▸ 原文:

──────────────────────────────

【deep learning】dl-with-python-Summary

Summary of Chapter 1-5 DataSet : Mnist Architecture: Two Layer network, Two Affine ,Activation: Relu and the last layer is softmax, loss is cross-entropy

目标

用两层网络实现

架构

  • LayerOne : Input([图片展开向量], )
    • Weights:
    • Bais
    • Activation: Relu
  • LayerTwo
    • Weights:
    • Bais
    • Activation : Relu
  • Output
    • Softmax
  • Loss
    • crossentropy

      Details

      全连接层

  • forward : $Y = WX + b$
  • backward :
    • 传递参数:out$=\frac{dL}{dY}$
      $\frac{dL}{dX} = \frac{dL}{dY} * \frac{dY}{dX} = dout * W^T$
      $\frac{dL}{dW} = \frac{dL}{dY} * \frac{dY}{dW} = X^T * dout$
      $\frac{dL}{db} = \frac{dL}{dY} * \frac{dY}{db} = dout * 1$

      ReLu层

  • $y =\begin{cases} x, & x \ge 0 \\ 0 , & x \lt 0\end{cases}$
  • $\frac{\partial y}{\partial x} = \begin{cases} 1, & x \ge 0 \\ 0 , & x \lt 0\end{cases}$
  • mask = x <= 0
  • forward : out[mask] = 0
  • backward : dout[mask] = 0

Softmax With CrossEntropy 层

  • softmax:
    • $y_k = \frac {exp(a_k)}{\sum_{i=1}^n exp(a_i)}$
      • 改进:$y_k = \frac {exp(a_k)}{\sum_{i=1}^n exp(a_i)} = \frac {Cexp(a_k)}{C\sum_{i=1}^n exp(a_i)} = \frac {exp(a_k + logC)}{\sum_{i=1}^n exp(a_i + logC)}= \frac {exp(a_k + C^{‘})}{\sum_{i=1}^n exp(a_i + C^{‘})}$
  • crossentropy:
    • $\mathbf E = -\sum_kt_klogy_k$,$y_k$是正确输出,$t_k$是正确理解标签,并且$t_k$中只有正确解标签为1,其他均为0(one-hot表示)
  • softmaxwithcrossentropy
    • forward : 先进行softmax,再计算crossentropy
      $y = softmax(x)$
      $loss = cross_entropy(y, t)$
    • backward:
      $\frac{\partial L}{\partial a_k} = \frac{\partial L}{\partial y_k}\frac{\partial y_k}{\partial a_k} =-t_k\frac{1}{y_k}(\frac{exp(a_k)\sum_{i=1}^nexp(a_i) - exp(a_k)^2}{(\sum_{i=1}^nexp(a^i))^2}) =-t_k\frac{1}{y_k}(\frac{exp(a_k)}{\sum_{i=1}{n}} - (\frac{exp(a_k)}{\sum_{i=1}^n})^2) = -t_k\frac{1}{y_k}(y_k - y_k^2) = t_k(y_k - 1) = \begin{cases} y_k - 1 = y_k - t_k & t_k = 1 \\ 0(y_k - 1) = y_k - t_k & t_k = 0\end{cases} = y_k -t_k$

数据导入

  • 通过tensorflow自带的导入数据
import tensorflow as tf
from tensorflow.examples.tutorials.mnist import input_data
mnist = input_data.read_data_sets('MNIST_data',one_hot=True)

──────────────────────────────

数据集中的记录

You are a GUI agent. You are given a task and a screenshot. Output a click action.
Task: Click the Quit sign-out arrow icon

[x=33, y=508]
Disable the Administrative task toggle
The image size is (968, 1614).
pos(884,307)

──────────────────────────────

▸ 任务要求: 请根据原文回答:这个两层网络使用的损失函数是什么? 这些记录与此处的任务无关。

▸ 最终结果: 交叉熵(cross-entropy)。